Шрифт:
Интервал:
Закладка:
В отдельных очерках представлена экономика села. Тут освещены все стороны хозяйственной жизни Течи и всех ее окрестностей: базары, ярмарки, кредитная кооперация, ремесленничество. Здесь же очерки на темы: «Трудоустройство семьи», «Работа по найму», «Жилищная рента», «Земельная рента», «Имущественные отношения».
Четыреста девятнадцать рукописных страниц посвящено очеркам быта — целый этнографический трактат!
Наибольшее внимание автор уделил характеристике своих земляков, многим из них он посвятил отдельные очерки. Тут и представители крестьянской массы, и местная служилая интеллигенция старого времени. Крестьянам посвящено семьдесят три очерка на 856 страниц — пятидесяти мужчинам и двадцати трем женщинам.
Какое же разнообразие типов: и «справные» мужички, и середняки, и беднота! И местные разночинцы: земский начальник, следователь, учительница, а также духовенство, которое до революции играло в общественной жизни далеко не последнюю роль.

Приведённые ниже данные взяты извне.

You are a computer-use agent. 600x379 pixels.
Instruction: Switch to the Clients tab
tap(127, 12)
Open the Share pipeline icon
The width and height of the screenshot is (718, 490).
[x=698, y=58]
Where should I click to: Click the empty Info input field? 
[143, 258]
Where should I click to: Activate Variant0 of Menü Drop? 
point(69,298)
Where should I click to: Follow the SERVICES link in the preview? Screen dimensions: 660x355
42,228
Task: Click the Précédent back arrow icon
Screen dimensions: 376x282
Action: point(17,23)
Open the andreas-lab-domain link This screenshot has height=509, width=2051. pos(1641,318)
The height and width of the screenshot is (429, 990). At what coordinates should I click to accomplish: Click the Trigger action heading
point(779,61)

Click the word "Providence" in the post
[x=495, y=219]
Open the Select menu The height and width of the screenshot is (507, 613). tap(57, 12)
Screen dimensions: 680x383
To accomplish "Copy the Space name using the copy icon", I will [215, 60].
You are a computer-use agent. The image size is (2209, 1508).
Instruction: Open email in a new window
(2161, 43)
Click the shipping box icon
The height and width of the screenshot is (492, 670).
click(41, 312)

С большой теплотой автор описывает женские типы, привлекшие к себе внимание то задушевностью натур, то трудолюбием, то своим отношением к окружающим и значением для них.
В довершение очерков о людях Течи — 143 страницы воспоминаний автора о своих родителях, братьях, сестрах и любимой тетушке, о своем детстве и бытовой обстановке семьи.
Заработок родителя-дьячка был не ахти каким, и семье приходилось жить пополам с бедностью.
«Взять наш домик, состоявший из кухни и горницы. Он, даже в пору, когда от семьи «отпочковались» два старших брата и старшая сестра, был тесен. Зимой спали в горнице на полу вповалку от наружной стены ее до внутренней, смежной с кухней: в средине родители на перине, а по флангам мы, дети, на кошмах, которые на день с подушками убирали в кухню на полати. Одеяла были только у родителей, а у нас, детей, — шубы, тулупы, пальто. Зато летом была благодать: расползались по сараям, завозням и спали в коробах, на телегах на тех же кошмах, что и зимой, но с подстилкой под них свежего ароматного сена…
…Спишь и сквозь сон чувствуешь, что около тебя кто-то пыхтит и норовит нарушить твое ложе; открываешь глаза и видишь, что какая-либо красуля или пеструля, проходя из пригона в ограду, старается вырвать кусок ароматного сена из-под кошмы, на которой спишь…»
С любовью вспоминает Василий Алексеевич друзей своего детства — домашних четвероногих и птиц.
Еще одна группа очерков отдана Камышловскому духовному училищу. Надо сказать, что эта духовная школа резко отличалась от бурсы, описанной Помяловским или Маминым-Сибиряком. Учителя здесь были культурными и гуманными, понимавшими задачи педагогической работы, заботливо относились к ученикам.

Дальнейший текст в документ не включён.